RECORDS below:

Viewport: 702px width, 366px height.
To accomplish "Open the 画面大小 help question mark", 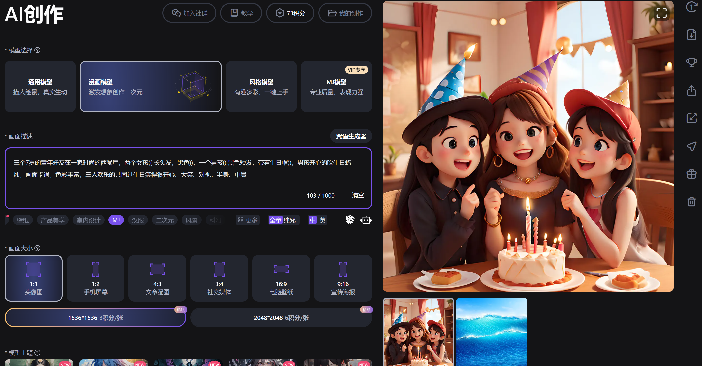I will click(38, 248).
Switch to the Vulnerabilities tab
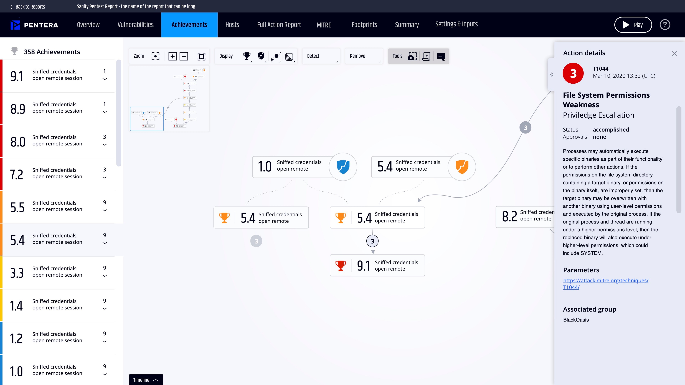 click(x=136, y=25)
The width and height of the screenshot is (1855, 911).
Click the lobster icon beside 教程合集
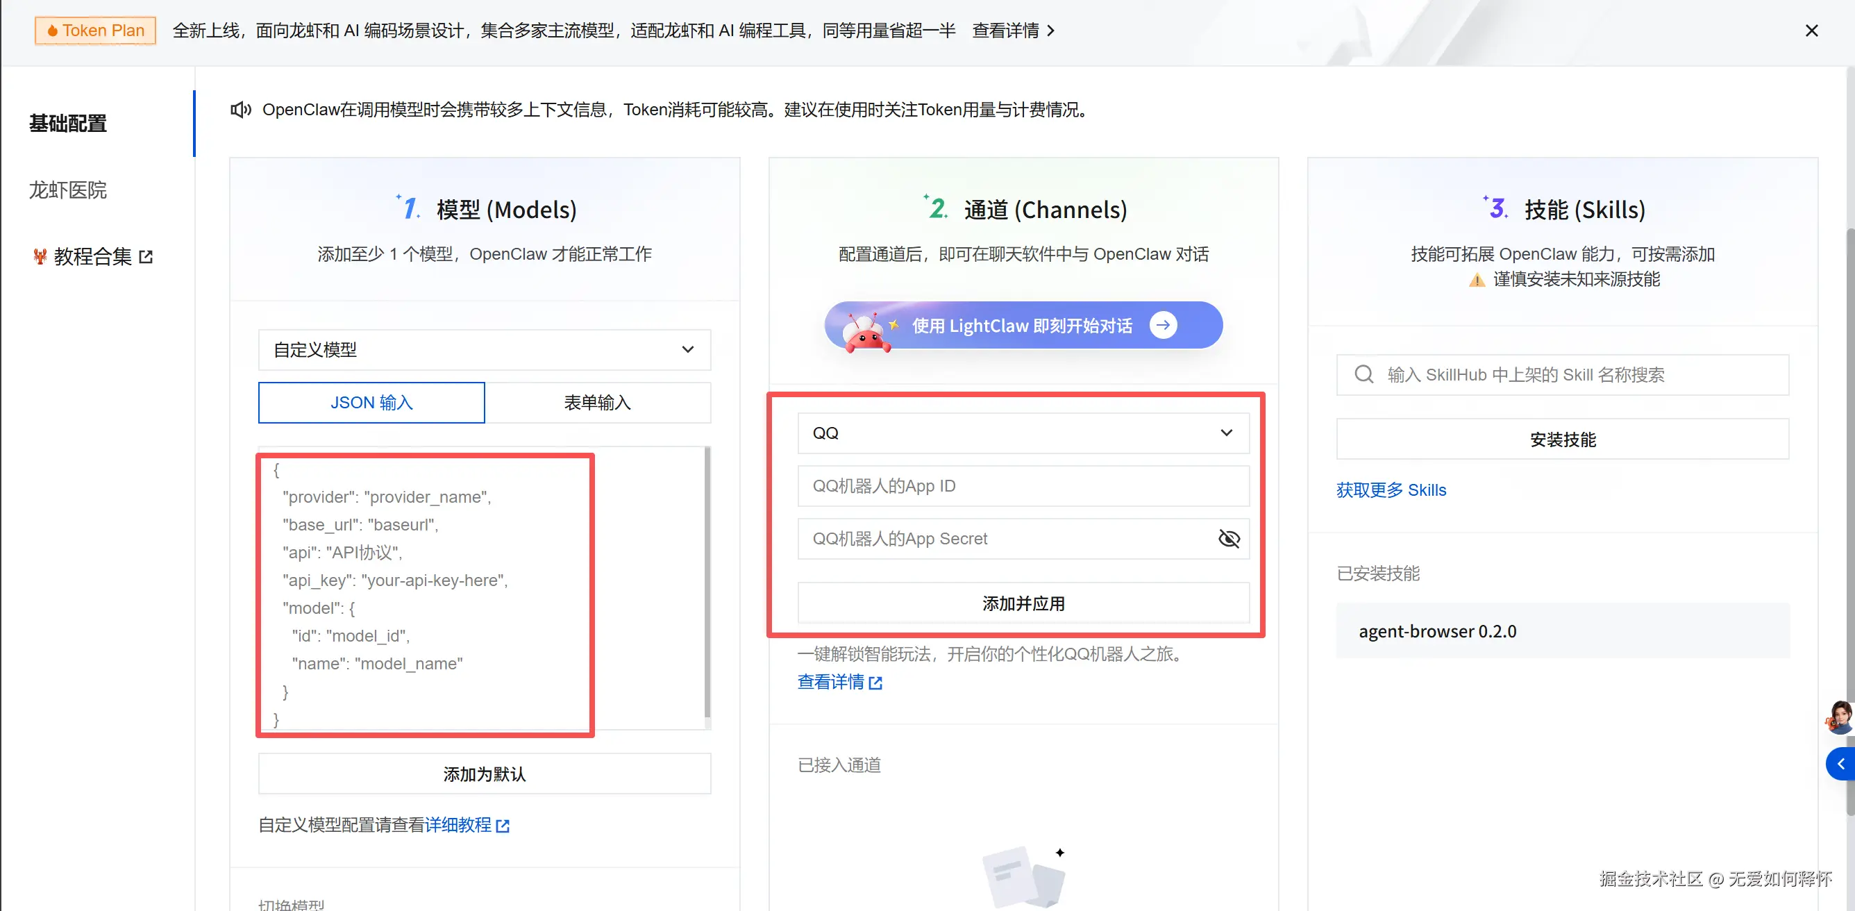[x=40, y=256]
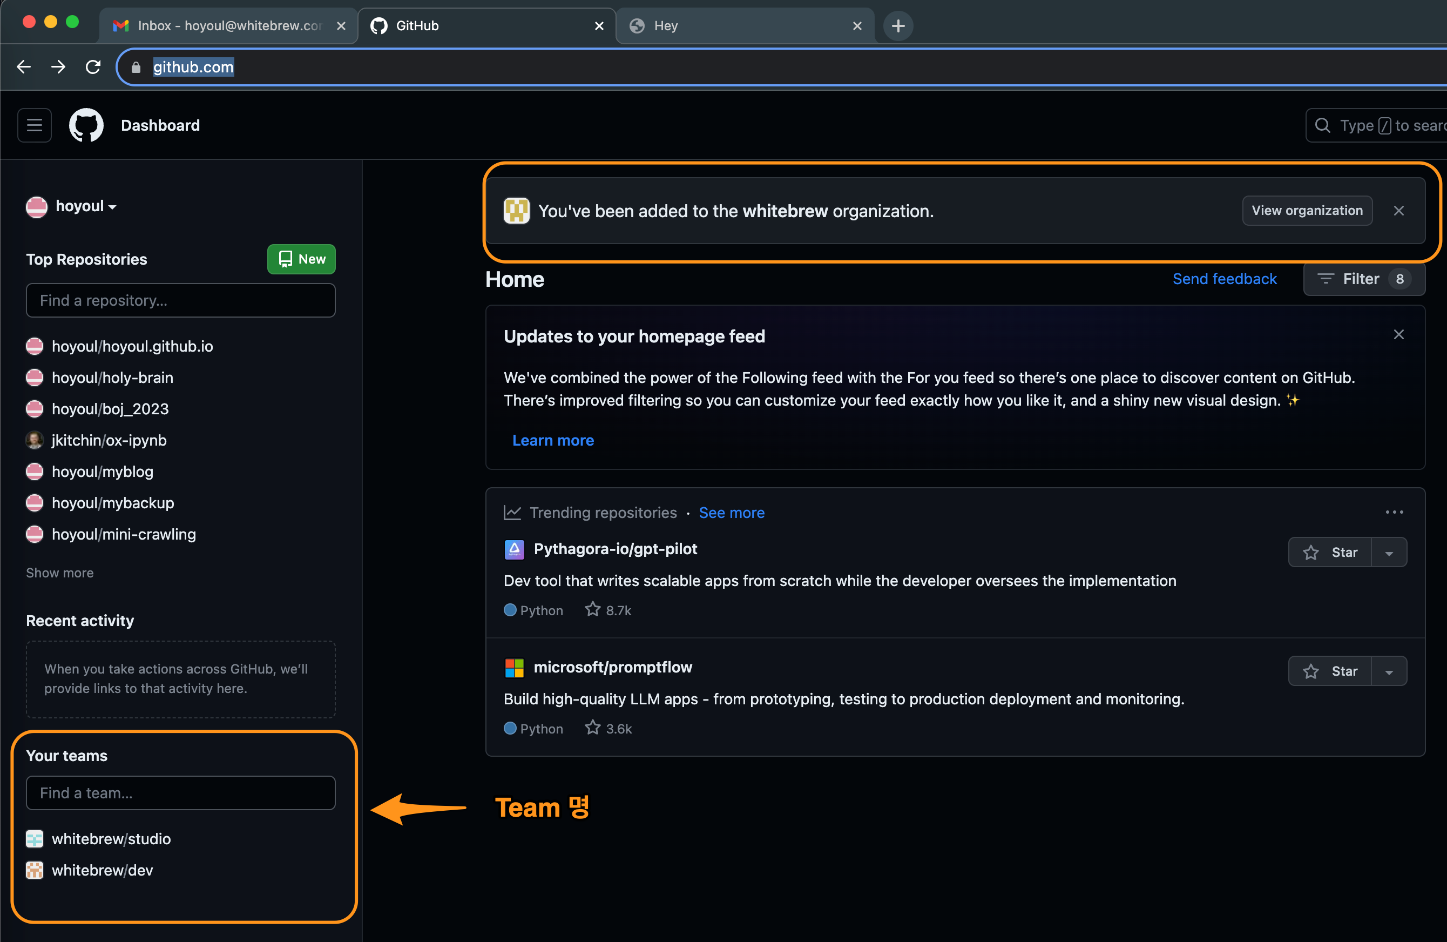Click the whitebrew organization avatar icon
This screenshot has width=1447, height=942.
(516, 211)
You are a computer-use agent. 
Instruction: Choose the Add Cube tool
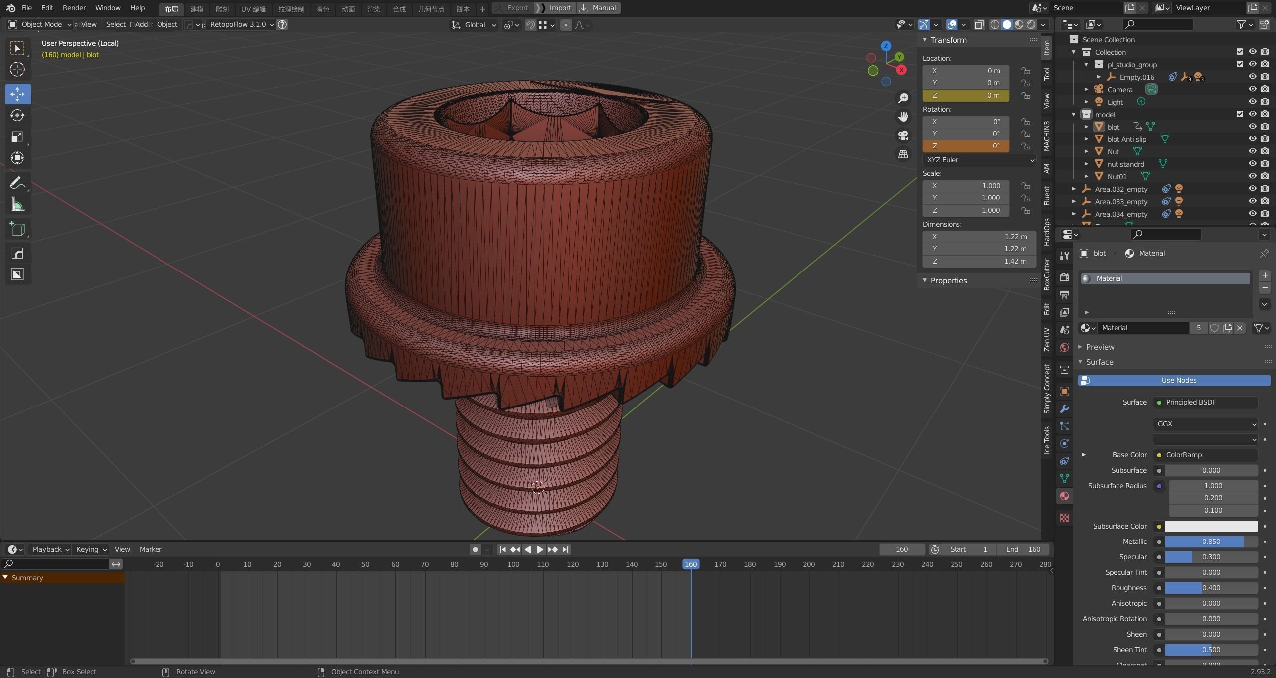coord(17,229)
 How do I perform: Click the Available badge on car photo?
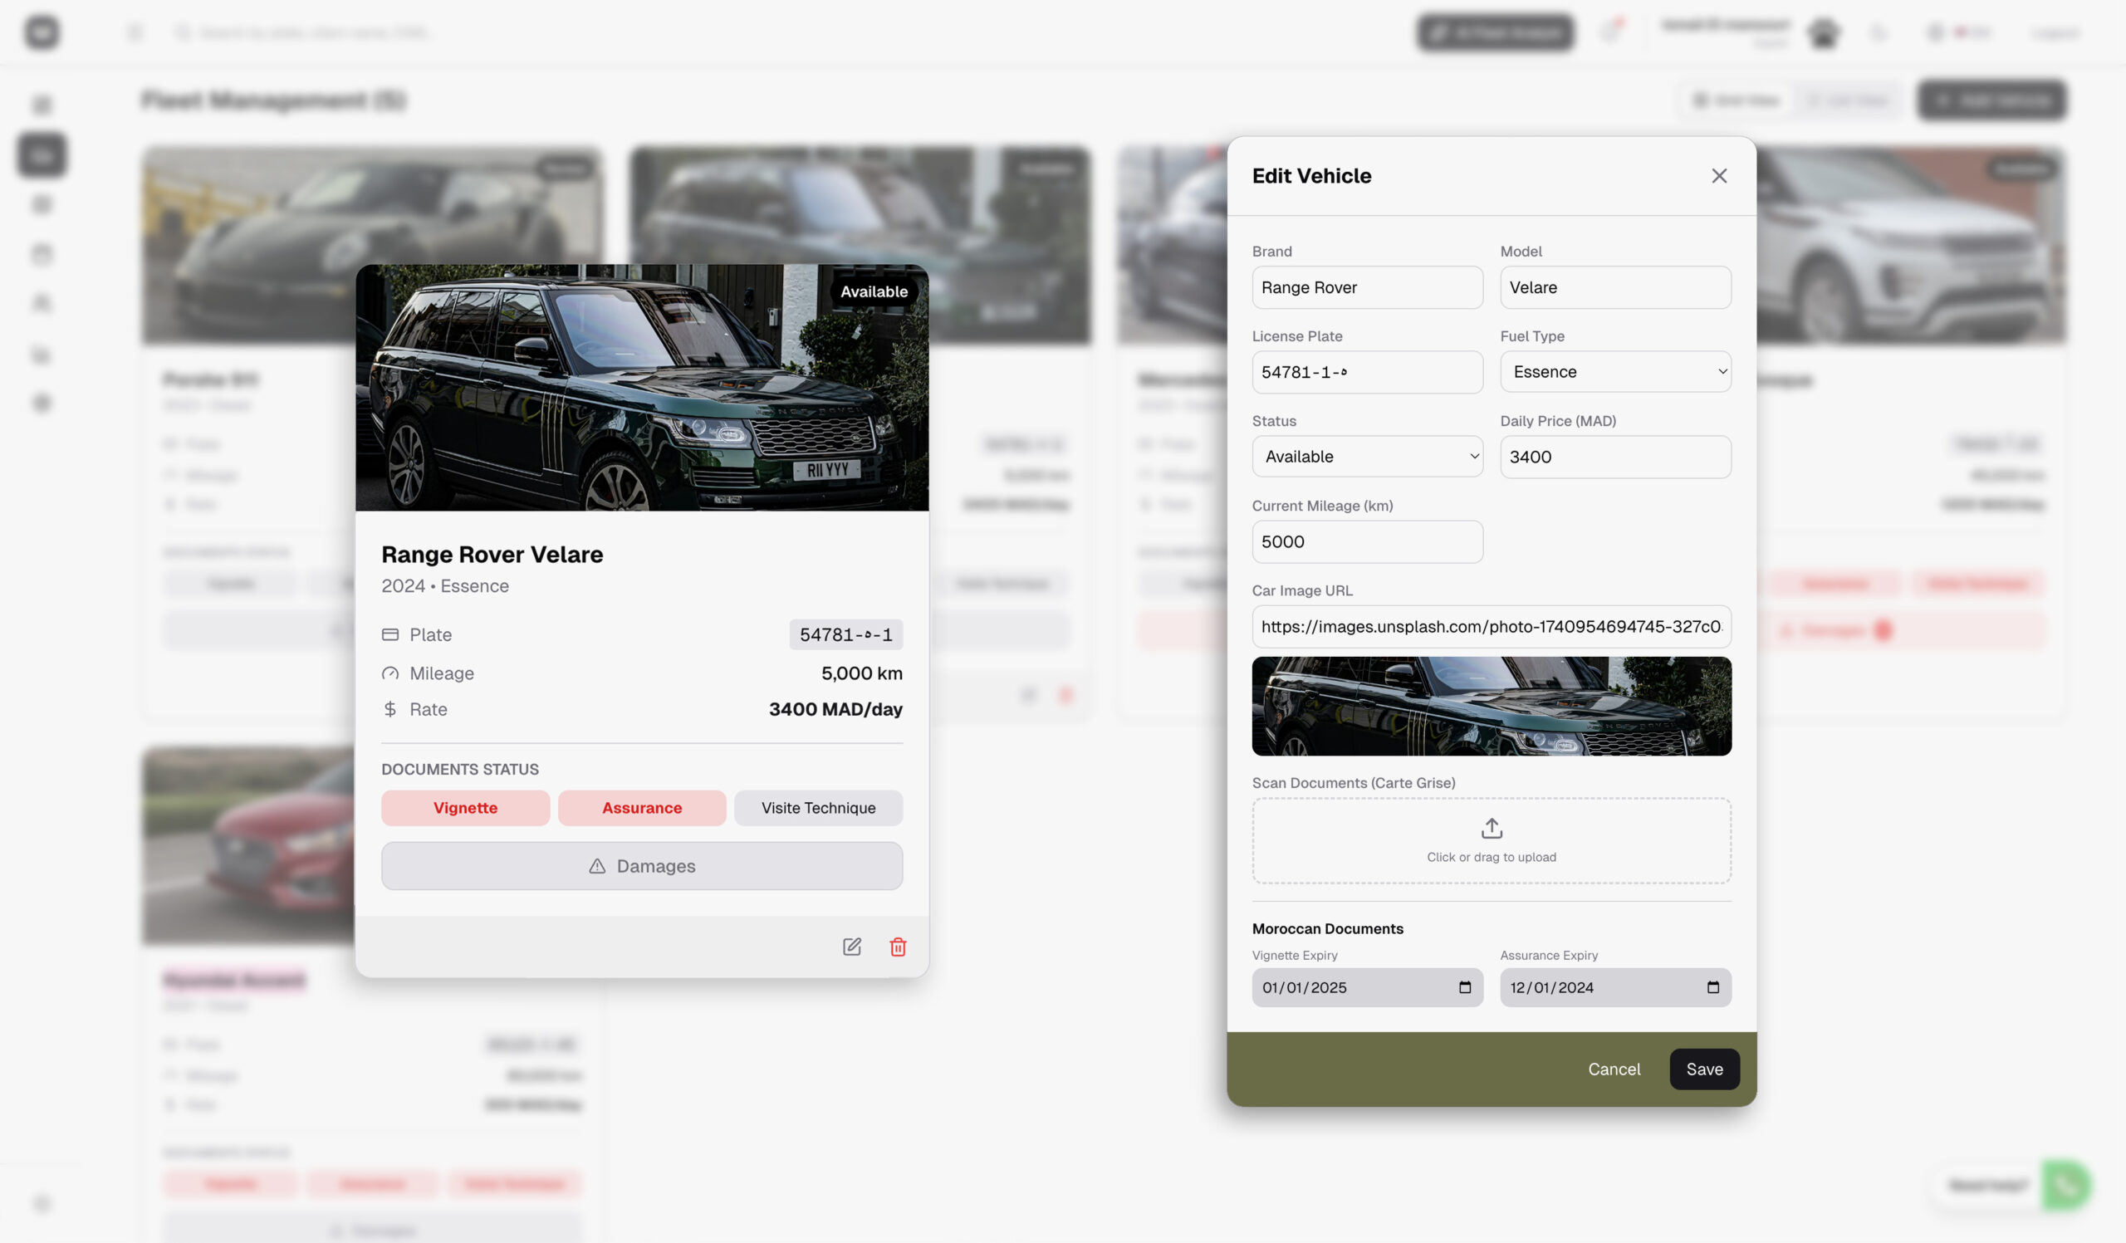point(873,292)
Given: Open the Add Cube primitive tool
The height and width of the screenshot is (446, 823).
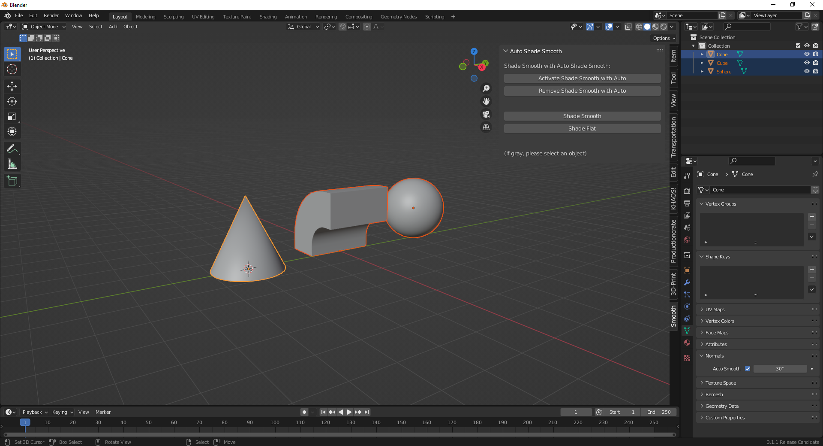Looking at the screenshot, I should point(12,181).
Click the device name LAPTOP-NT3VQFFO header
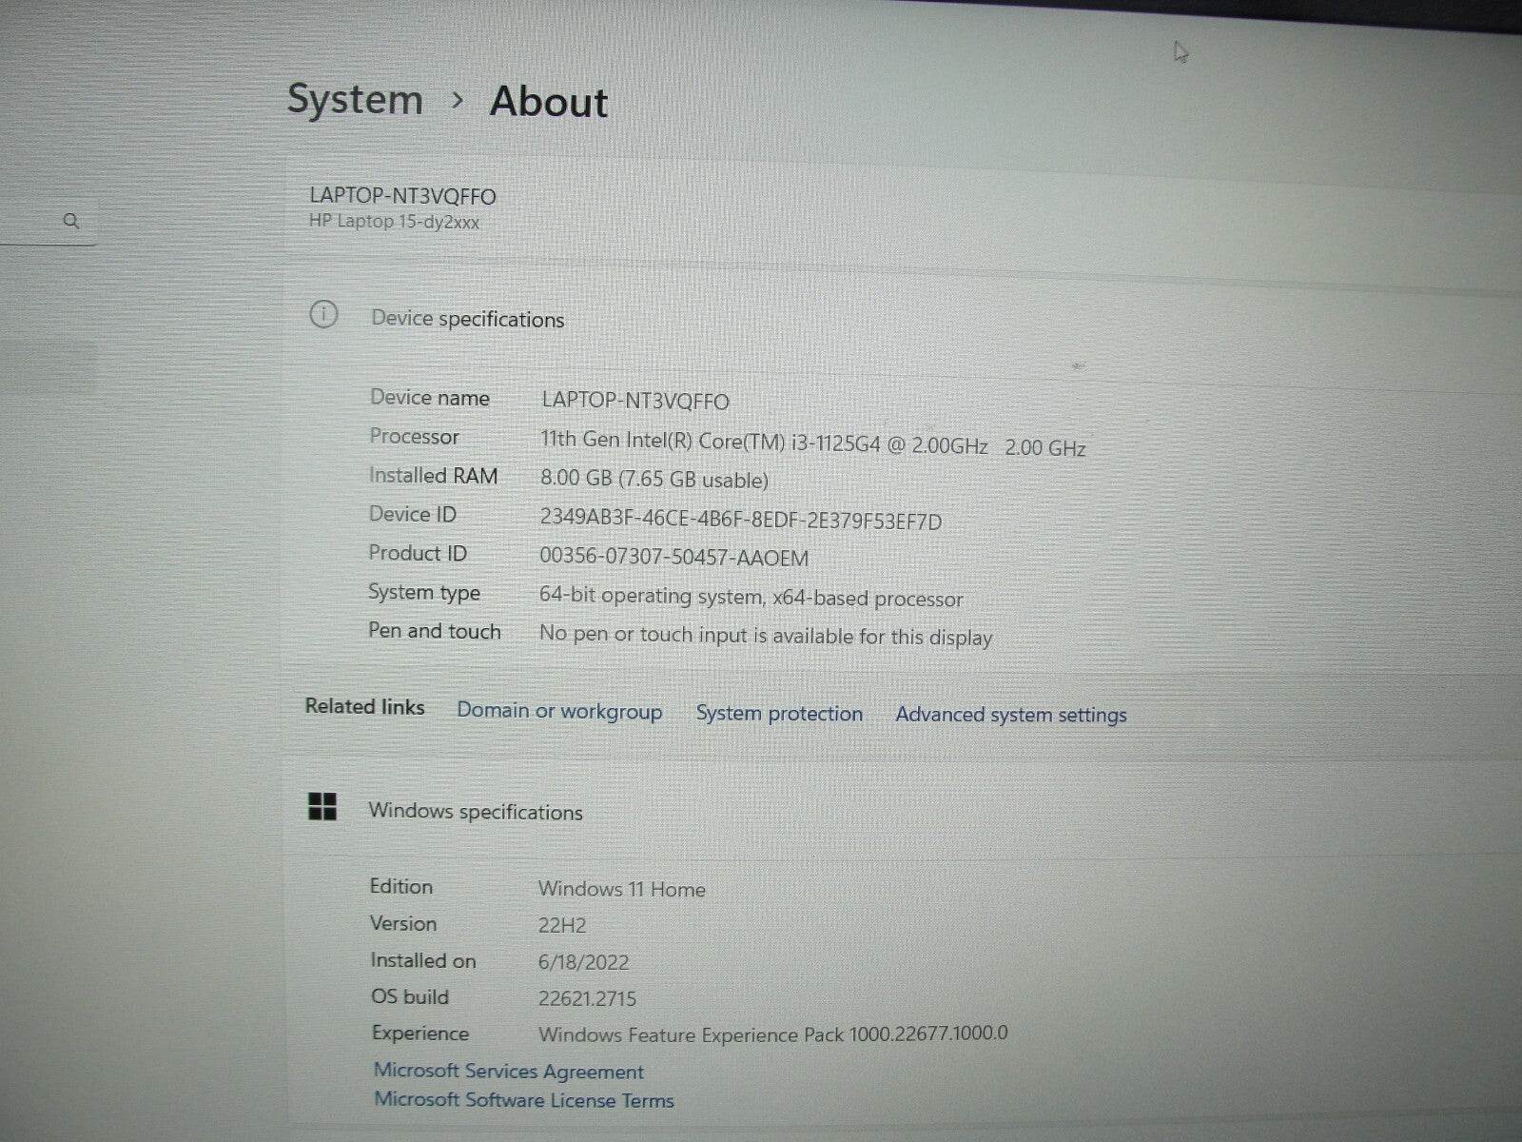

End of RECORDS.

Lines from the one holding "Given: Open the Add Cube primitive tool" to the end of the data, both ends included, are to be given again exactly; no pictures belong in the copy.

TASK RESPONSE:
Given: Open the Add Cube primitive tool
The height and width of the screenshot is (446, 823).
Looking at the screenshot, I should point(12,181).
Click the device name LAPTOP-NT3VQFFO header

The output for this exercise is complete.